CP called the House Calendars Committee earlier this month to ask if the bill would make it out of committee and was told the bill was "making the rounds" among its 11 members who decide which bills will go to the House floor for consideration.
The ongoing fight over transgender medicalization of children gained international attention in 2019 when the plight of then-7-year-old James Younger garnered international headlines.
Younger continues to be at the center of a bitter custody dispute between his parents. His mother, Dr. Anne Georgulas, a pediatrician, was intent on transitioning her son into a girl named Luna despite the objections of the boy's father, Jeffrey Younger, who has long referred to the medicalized gender transitioning of children as a form of "chemical castration."
In a January 2019 interview with Macias on his podcast, Jeffrey Younger described the psychological dynamics and how he has had to navigate the various hurdles in order to save his son from irreversible medical harm.
"You have to see your son sexually abused, and you have to maintain your calm,” he explained, "because the courts are not going to be fair to you. And the only way you can survive this and get your son through this alive is to calmly allow your son to be tortured right before your eyes and outlast the opposition. That’s what it’s like,” Younger recounted at the time.
Although bills banning the puberty blockers and genital mutilation of children have been put forward by Republican legislators at the state level, their efforts have faced intra-party opposition through various legislative processes and because of the influence of economically powerful entities.
A bill that would have banned the medicalized gender transitioning of minors in heavily Republican South Dakota died last year in a state Senate committee in part because of the influence of the Chamber of Commerce.
Earlier this year, Arkansas Gov. Asa Hutchison, a Republican, vetoed a bill prohibiting the use of experimental drugs and genital mutilation of gender dysphoric minors, citing limiting government principles and interference between doctor-patient relationships.
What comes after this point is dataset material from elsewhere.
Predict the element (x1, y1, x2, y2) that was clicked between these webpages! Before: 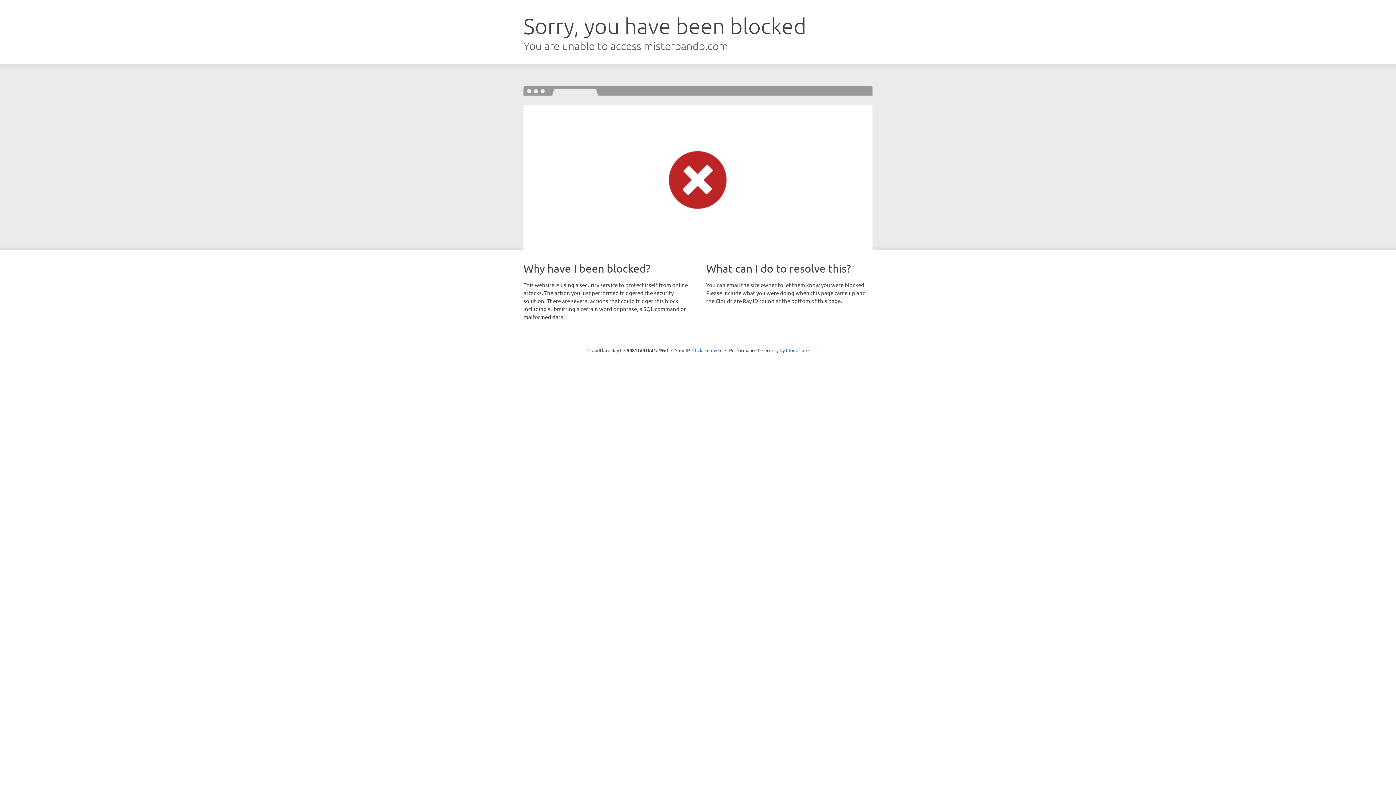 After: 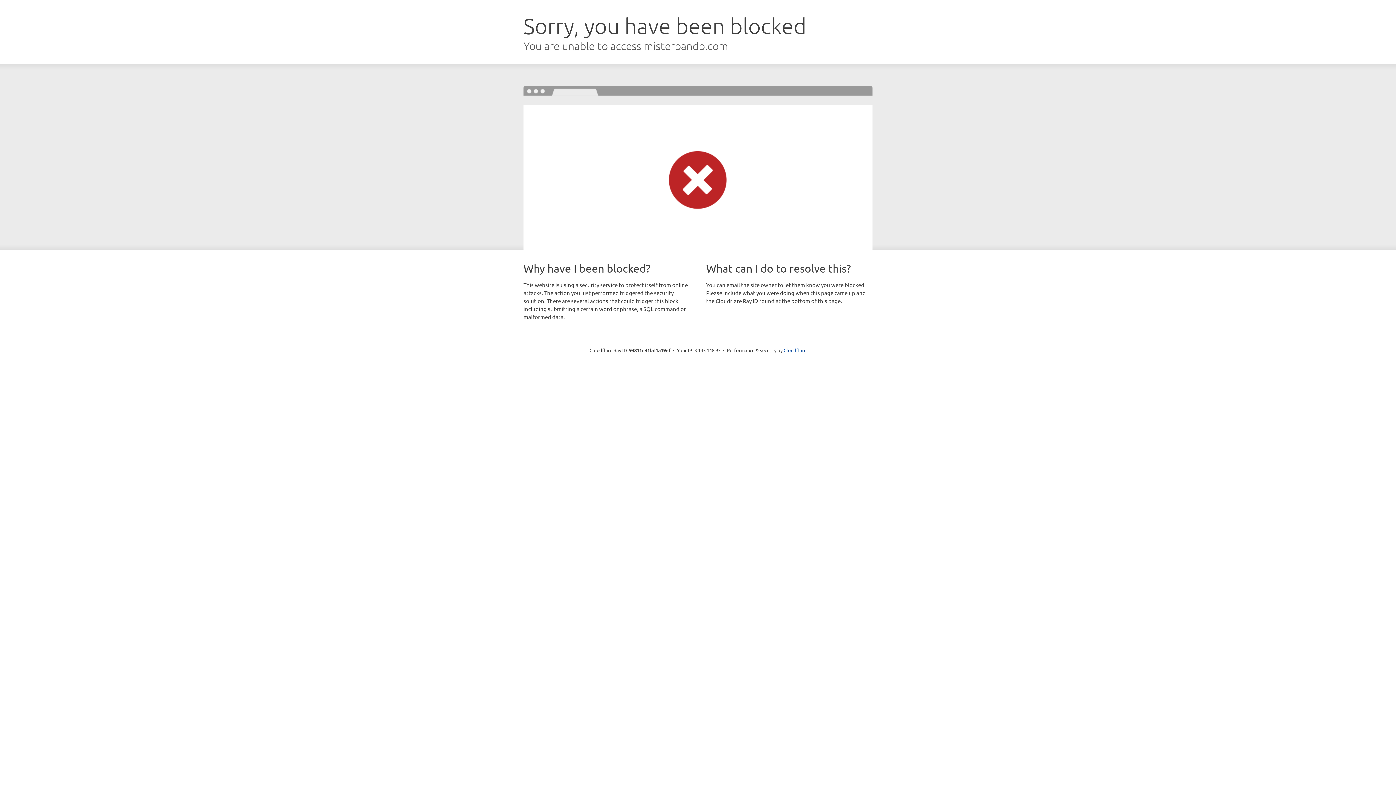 Action: label: Click to reveal bbox: (692, 346, 722, 353)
The overwhelmingly Republican Arkansas legislature ultimately overrode his veto.
Matt Rinaldi, a former Texas state representative, said the way in which the bill was handled in the Calendars Committee, which held the bill back for consideration on the last day, was intentional and an indication that Republicans didn't consider it a priority.
“When they schedule something on the last day, they’re setting it up for the Democrats to filibuster it. If they wanted it to pass, it would have already passed,” Rinaldi said in an interview with the National File.
“If you look at the calendars the last several sessions, and look on the last day, you’ll see a host of bills that are conservative firebrand bills that they knew they would never get to, and that’s all for them escaping accountability,” he explained.
“I think it’s absolutely disgusting that bills like banning the mutilation of children and sex-change surgeries are even being delayed," he added. "If we can’t, as a party, holding both Houses of the Legislature and the governor’s mansion, if we can’t pass that bill, what’s the case for voting for them at all, in any election? They’re absolutely terrible.”